What you will do>
Repeat the data exactly, every last line of it.

Data in this exercise below:

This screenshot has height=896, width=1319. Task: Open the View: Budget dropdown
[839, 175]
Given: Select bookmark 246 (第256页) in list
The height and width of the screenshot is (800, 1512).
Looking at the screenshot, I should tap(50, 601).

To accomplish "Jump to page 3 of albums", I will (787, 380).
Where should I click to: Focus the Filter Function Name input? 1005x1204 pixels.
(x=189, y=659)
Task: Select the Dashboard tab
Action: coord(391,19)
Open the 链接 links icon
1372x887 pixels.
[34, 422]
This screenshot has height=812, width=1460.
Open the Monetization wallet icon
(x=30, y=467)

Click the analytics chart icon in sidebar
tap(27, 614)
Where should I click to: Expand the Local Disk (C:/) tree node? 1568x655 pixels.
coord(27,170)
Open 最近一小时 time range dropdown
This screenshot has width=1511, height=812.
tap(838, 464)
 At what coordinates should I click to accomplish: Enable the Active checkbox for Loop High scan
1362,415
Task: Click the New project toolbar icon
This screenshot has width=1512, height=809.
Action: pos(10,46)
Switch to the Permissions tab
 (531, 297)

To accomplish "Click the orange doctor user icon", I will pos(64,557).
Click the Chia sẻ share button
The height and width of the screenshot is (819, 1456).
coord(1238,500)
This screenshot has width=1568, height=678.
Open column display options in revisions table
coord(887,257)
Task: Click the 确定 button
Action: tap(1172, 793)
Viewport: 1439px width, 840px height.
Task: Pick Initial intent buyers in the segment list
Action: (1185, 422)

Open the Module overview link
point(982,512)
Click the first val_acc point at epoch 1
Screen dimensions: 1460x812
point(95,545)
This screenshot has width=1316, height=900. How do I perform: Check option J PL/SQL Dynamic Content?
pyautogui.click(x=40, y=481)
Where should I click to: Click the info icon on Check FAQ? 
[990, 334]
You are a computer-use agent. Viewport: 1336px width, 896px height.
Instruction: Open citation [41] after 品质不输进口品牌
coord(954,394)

End of Data in this exercise.

Expected answer>
This screenshot has height=896, width=1319. Task: Open the View: Budget dropdown
[839, 175]
Given: Select bookmark 246 (第256页) in list
The height and width of the screenshot is (800, 1512).
Looking at the screenshot, I should tap(50, 601).

To accomplish "Jump to page 3 of albums", I will (787, 380).
Where should I click to: Focus the Filter Function Name input? 1005x1204 pixels.
(x=189, y=659)
Task: Select the Dashboard tab
Action: coord(391,19)
Open the 链接 links icon
1372x887 pixels.
[34, 422]
This screenshot has height=812, width=1460.
Open the Monetization wallet icon
(x=30, y=467)

Click the analytics chart icon in sidebar
tap(27, 614)
Where should I click to: Expand the Local Disk (C:/) tree node? 1568x655 pixels.
coord(27,170)
Open 最近一小时 time range dropdown
This screenshot has width=1511, height=812.
tap(838, 464)
 At what coordinates should I click to accomplish: Enable the Active checkbox for Loop High scan
1362,415
Task: Click the New project toolbar icon
This screenshot has width=1512, height=809.
Action: pos(10,46)
Switch to the Permissions tab
 (531, 297)

To accomplish "Click the orange doctor user icon", I will pos(64,557).
Click the Chia sẻ share button
The height and width of the screenshot is (819, 1456).
coord(1238,500)
This screenshot has width=1568, height=678.
Open column display options in revisions table
coord(887,257)
Task: Click the 确定 button
Action: tap(1172, 793)
Viewport: 1439px width, 840px height.
Task: Pick Initial intent buyers in the segment list
Action: (1185, 422)

Open the Module overview link
point(982,512)
Click the first val_acc point at epoch 1
Screen dimensions: 1460x812
point(95,545)
This screenshot has width=1316, height=900. How do I perform: Check option J PL/SQL Dynamic Content?
pyautogui.click(x=40, y=481)
Where should I click to: Click the info icon on Check FAQ? 
[990, 334]
You are a computer-use agent. Viewport: 1336px width, 896px height.
Instruction: Open citation [41] after 品质不输进口品牌
coord(954,394)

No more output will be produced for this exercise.